> [MATERIAL PROVIDED]:

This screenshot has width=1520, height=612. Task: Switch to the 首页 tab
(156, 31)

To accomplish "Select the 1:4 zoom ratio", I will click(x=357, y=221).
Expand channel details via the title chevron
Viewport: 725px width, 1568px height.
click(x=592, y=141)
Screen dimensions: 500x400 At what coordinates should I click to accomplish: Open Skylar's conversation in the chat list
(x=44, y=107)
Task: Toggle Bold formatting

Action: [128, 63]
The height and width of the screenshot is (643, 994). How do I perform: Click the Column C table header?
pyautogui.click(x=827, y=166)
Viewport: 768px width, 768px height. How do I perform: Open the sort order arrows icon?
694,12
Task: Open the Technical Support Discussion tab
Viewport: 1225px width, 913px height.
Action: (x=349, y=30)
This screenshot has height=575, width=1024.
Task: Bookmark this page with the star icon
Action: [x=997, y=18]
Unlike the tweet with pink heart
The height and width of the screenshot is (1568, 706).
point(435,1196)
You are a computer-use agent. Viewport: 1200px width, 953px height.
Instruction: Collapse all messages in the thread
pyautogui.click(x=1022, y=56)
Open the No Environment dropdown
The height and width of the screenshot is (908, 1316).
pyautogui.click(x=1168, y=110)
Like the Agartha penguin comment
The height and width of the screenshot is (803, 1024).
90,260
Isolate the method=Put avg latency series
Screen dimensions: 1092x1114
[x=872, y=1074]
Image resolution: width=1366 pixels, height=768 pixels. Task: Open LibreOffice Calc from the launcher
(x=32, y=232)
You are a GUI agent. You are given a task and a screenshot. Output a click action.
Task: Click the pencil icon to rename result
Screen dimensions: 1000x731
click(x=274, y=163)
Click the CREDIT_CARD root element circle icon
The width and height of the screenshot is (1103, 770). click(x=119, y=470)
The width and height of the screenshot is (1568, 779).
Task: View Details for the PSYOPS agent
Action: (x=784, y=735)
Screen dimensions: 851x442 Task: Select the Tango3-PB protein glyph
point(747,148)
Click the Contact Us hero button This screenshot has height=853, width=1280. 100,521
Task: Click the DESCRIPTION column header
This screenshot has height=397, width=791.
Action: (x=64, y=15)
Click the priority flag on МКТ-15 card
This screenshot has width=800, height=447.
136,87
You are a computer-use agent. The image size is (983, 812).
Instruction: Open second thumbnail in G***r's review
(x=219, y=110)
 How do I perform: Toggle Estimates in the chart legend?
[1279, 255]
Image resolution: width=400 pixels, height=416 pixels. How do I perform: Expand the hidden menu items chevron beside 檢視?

> [DESCRIPTION OF THE TASK]: From the entries above, write out only the lines starting at the line that holds "Viewport: 768px width, 768px" and ending at the line that holds "Open the No Environment dropdown", keeping both and matching them exactly.

> [EXPECTED ANSWER]:
Viewport: 768px width, 768px height. How do I perform: Open the sort order arrows icon?
694,12
Task: Open the Technical Support Discussion tab
Viewport: 1225px width, 913px height.
Action: (x=349, y=30)
This screenshot has height=575, width=1024.
Task: Bookmark this page with the star icon
Action: [x=997, y=18]
Unlike the tweet with pink heart
The height and width of the screenshot is (1568, 706).
point(435,1196)
You are a computer-use agent. Viewport: 1200px width, 953px height.
Instruction: Collapse all messages in the thread
pyautogui.click(x=1022, y=56)
Open the No Environment dropdown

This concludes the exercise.